Une autre fin du monde est possible

Huitième roman de Vincent Borel, Fraternels apparaît comme une suite d’aventures outrées à travers un univers futuriste rappelant étrangement le nôtre. Un immense désarroi peut se lire dans cette fresque débridée, obnubilée par ses fantasmes de tabula rasa.


Vincent Borel, Fraternels. Sabine Wespieser, 554 p., 26 €


« On a beau chercher, on ne trouvera pas de plus beau sujet pour un cinéaste que la mise en scène de ce qui n’existe pas. Bref : l’utopie. » Serge Daney écrivait ces lignes en 1984, et on voudrait les appliquer au très hollywoodien Fraternels, rêve éveillé de la naissance d’un univers meilleur, sinon parfait. Douloureux, l’accouchement fera disparaître en diverses apocalypses un autre monde, le nôtre, anticipé et aggravé. Tout commence par une provocation : le jeune De la Fistinière, parent d’Alexis Dataz (data rencontrant Gattaz ?), P-DG de la firme tentaculaire Opié, se filme en train d’uriner sur la flamme de la Résistance, au mont Valérien. Pour étouffer le scandale, une machination s’amorce, prétexte, car le vrai sujet de Vincent Borel est l’emprise de cette entreprise (un peu Total, beaucoup d’Apple) sur la vie humaine. Au même moment, de soudaines modifications géologiques en pleine Sibérie engloutissent un peuple nomade. Et pendant ce temps-là, à Marseille, de sympathiques jeunes gens fondent un nouvel islam à base de participation à la Gay Pride ! Aliénation numérique, post-humanisme, désastre écologique et affrontements interconfessionnels alternent ainsi en plusieurs canaux qui finiront par se rencontrer.

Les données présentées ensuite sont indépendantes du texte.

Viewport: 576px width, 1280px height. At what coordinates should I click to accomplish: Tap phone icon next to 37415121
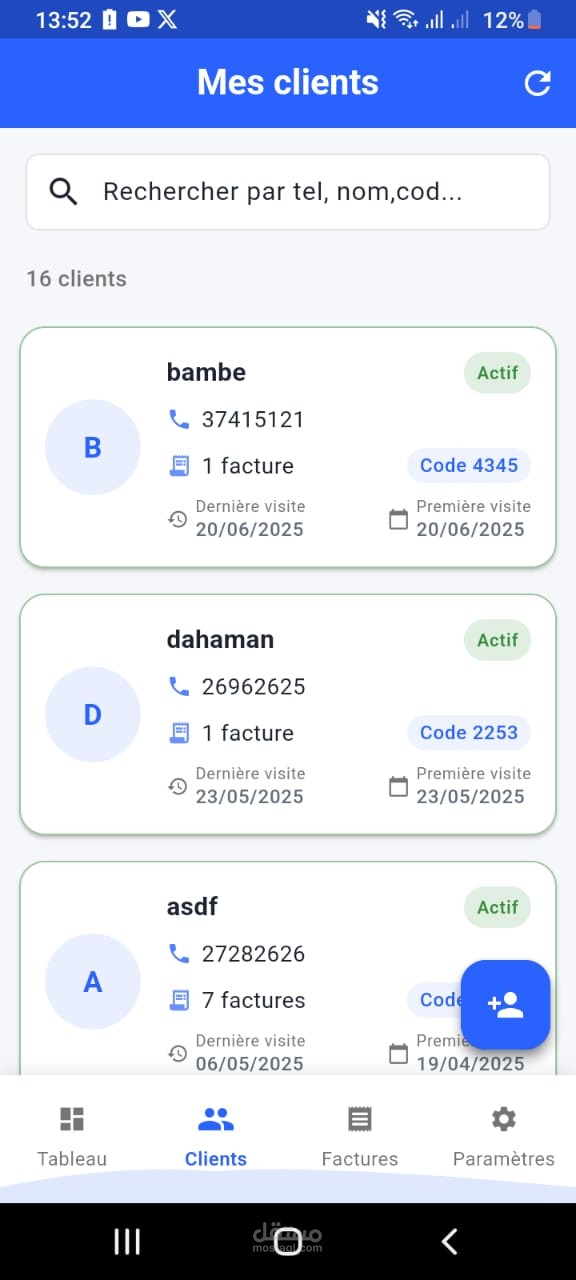point(179,419)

Paradoxalement, ce texte qui se veut si attentif aux futurs fleure une certaine culture pop des années 1990, survivalisme d’un côté et rave orientaliste de l’autre. Tout ici rappelle Technikart et Fight Club, la scène de destruction des tours de la Défense faisant référence à la dernière scène de ce film. Les nostalgiques y trouveront leur compte. Les amateurs de séries B aussi. En effet, le charme picaresque du début bascule vite dans une épopée hautement farfelue. Rescapée de la catastrophe sibérienne, une jeune chamane se met à domestiquer des huskies sous Tchernobyl. Elle a des pouvoirs magiques. Dans ce bunker, Kadyrov, le Tchétchène, prend des bains d’eau lourde. Son corps est argenté. On ne saisit pas bien pourquoi. Dehors, des Gitans ramassent de la ferraille (?). L’État islamique sévit toujours, combattu (à coup d’aphrodisiaques) par les musulmans gays… La solution leur est venue en sirotant des Manhattan dans leur abri climatisé en Afghanistan. C’est la suite de L’attaque de la moussaka géante écrite en pachtoune ? Que l’on se rassure, le Messie (qui, soit dit en passant, est né de la chamane) apparaîtra à Jérusalem, sur fond d’orgie œcuménique ! Après l’explosion de la centrale Opié, des zadistes entreprennent de planter des courgettes en Provence. Là, c’est Steven Spielberg et Pierre Rahbi qui tournent un tutorial sur l’agriculture biologique…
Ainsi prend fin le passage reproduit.